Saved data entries
-- -- --

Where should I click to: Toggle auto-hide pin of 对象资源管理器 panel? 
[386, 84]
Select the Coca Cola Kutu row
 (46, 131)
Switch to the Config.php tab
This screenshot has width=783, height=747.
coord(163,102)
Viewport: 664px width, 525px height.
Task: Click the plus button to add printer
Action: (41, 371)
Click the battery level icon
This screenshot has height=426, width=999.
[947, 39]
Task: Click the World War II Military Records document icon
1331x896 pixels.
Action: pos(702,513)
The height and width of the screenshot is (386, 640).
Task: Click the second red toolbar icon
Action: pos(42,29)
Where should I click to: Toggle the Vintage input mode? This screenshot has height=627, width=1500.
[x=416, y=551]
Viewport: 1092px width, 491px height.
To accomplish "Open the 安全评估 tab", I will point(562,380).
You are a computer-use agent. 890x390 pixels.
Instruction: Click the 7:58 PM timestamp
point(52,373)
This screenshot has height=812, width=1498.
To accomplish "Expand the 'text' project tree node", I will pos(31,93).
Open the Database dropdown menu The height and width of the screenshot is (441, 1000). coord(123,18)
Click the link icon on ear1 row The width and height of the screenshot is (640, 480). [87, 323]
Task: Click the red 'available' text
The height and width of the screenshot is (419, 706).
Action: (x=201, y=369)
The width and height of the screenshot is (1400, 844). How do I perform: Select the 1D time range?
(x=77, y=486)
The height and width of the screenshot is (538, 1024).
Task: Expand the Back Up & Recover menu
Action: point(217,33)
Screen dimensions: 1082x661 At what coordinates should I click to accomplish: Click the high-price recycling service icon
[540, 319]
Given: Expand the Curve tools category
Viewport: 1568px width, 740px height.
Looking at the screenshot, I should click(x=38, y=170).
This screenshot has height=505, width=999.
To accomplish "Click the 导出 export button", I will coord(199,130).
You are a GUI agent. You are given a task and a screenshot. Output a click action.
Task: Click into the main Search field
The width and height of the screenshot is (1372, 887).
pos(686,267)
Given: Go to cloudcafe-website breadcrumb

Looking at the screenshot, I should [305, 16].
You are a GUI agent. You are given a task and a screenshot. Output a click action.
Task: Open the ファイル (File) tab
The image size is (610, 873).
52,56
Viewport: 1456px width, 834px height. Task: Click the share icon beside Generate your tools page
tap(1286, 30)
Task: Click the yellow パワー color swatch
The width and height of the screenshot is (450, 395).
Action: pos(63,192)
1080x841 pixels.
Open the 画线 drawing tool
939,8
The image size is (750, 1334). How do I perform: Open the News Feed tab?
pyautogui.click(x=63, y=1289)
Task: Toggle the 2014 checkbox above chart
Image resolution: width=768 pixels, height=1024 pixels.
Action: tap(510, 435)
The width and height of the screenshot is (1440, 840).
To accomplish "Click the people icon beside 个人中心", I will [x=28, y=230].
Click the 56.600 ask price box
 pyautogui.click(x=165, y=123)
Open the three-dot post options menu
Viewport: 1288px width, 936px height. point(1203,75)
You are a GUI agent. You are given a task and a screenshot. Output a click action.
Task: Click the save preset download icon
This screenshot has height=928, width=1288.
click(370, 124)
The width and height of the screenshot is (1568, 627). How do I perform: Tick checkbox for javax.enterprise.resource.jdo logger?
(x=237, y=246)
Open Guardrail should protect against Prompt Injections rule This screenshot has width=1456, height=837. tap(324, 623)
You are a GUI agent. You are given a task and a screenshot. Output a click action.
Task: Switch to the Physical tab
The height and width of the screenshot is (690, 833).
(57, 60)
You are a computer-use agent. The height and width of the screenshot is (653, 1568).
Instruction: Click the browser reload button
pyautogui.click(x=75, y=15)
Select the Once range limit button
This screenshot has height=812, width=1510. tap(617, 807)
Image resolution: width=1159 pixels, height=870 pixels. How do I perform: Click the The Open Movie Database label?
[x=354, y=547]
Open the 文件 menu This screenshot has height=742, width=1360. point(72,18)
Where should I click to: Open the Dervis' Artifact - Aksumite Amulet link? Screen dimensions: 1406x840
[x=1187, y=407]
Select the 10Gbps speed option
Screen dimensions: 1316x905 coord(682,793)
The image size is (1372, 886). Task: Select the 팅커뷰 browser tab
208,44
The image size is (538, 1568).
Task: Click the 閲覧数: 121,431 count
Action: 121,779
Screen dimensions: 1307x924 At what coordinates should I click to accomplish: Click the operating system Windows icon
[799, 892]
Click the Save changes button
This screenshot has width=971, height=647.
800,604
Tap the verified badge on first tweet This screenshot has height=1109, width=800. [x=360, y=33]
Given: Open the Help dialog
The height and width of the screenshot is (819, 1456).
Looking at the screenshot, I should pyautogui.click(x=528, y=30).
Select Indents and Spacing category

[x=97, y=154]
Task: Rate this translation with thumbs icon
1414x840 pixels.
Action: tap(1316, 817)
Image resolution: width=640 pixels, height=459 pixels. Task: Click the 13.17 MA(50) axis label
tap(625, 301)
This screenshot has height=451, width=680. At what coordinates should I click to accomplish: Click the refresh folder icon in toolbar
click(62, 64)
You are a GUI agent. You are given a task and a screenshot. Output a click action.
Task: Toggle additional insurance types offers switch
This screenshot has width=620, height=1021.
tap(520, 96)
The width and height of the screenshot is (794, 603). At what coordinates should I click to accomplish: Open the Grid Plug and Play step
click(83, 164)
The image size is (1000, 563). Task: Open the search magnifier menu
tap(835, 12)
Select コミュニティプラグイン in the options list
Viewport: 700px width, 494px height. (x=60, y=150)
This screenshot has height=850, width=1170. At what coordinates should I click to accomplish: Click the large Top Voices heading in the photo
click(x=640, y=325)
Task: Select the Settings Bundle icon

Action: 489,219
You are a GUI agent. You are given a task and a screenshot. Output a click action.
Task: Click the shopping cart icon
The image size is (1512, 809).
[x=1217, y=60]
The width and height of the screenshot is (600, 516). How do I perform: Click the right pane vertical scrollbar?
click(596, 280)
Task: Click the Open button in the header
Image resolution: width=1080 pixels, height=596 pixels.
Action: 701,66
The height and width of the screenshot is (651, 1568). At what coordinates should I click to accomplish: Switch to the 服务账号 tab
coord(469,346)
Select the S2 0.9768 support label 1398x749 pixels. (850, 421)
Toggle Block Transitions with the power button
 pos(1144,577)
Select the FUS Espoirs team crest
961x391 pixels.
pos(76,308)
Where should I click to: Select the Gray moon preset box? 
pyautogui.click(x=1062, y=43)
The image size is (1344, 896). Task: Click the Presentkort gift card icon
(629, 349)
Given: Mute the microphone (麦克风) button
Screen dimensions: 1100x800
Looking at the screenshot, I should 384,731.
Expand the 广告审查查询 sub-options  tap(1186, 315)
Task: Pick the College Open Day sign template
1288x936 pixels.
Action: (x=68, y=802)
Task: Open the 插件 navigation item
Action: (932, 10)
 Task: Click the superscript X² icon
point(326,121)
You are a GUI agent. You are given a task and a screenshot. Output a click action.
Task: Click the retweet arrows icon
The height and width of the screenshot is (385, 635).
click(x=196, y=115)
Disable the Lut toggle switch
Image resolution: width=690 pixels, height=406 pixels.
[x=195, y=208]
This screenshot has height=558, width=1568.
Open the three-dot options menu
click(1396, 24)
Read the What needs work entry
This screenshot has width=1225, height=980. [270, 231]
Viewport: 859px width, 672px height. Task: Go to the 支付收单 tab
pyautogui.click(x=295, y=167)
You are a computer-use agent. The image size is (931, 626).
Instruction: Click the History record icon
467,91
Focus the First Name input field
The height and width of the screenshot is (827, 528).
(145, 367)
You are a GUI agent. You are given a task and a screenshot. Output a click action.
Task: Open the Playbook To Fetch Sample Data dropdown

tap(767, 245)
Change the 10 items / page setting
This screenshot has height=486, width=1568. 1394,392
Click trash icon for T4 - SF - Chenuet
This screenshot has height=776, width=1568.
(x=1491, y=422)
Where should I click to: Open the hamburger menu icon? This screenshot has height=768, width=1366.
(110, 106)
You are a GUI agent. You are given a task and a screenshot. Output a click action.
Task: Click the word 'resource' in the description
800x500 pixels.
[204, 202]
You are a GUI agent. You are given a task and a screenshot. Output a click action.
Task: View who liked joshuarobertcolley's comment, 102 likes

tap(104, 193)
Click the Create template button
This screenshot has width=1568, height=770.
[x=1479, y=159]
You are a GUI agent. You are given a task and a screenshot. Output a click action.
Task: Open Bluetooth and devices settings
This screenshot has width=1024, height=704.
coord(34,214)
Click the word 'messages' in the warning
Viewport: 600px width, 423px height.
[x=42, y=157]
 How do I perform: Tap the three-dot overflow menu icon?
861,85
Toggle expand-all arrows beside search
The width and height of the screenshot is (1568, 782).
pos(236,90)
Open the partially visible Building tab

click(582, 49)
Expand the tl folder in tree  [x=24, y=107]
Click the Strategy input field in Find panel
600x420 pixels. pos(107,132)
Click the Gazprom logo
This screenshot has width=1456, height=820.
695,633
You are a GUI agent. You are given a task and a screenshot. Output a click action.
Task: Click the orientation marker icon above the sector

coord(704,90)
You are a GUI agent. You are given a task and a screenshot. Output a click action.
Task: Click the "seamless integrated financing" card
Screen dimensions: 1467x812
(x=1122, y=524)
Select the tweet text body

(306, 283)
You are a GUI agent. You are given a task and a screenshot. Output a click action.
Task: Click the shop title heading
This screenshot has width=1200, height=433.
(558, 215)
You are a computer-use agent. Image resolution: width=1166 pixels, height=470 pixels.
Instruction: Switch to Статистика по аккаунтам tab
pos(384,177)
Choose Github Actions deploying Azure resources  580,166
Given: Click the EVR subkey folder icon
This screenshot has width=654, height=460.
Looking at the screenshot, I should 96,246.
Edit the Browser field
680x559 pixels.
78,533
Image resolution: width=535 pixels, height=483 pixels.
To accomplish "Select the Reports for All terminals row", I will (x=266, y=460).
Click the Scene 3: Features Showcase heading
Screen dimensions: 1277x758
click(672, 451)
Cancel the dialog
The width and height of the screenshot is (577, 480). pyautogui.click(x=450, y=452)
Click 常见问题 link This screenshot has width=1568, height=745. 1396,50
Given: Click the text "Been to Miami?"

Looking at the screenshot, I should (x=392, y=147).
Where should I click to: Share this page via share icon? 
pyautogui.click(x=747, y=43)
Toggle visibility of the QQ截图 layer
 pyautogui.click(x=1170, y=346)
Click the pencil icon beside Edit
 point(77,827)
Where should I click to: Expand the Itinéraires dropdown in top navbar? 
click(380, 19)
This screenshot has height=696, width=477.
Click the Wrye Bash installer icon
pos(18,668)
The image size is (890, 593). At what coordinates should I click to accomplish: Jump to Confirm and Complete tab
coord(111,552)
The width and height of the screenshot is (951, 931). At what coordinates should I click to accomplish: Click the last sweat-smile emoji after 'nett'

-- -- --

> **Aim of the exercise**:
Copy the lines of the entries above word for word, from the line containing "The width and height of the screenshot is (1400, 844)." down to the line containing "Action: point(217,33)", including both of those lines.

> **Response to the exercise**:
The width and height of the screenshot is (1400, 844). How do I perform: Select the 1D time range?
(x=77, y=486)
The height and width of the screenshot is (538, 1024).
Task: Expand the Back Up & Recover menu
Action: point(217,33)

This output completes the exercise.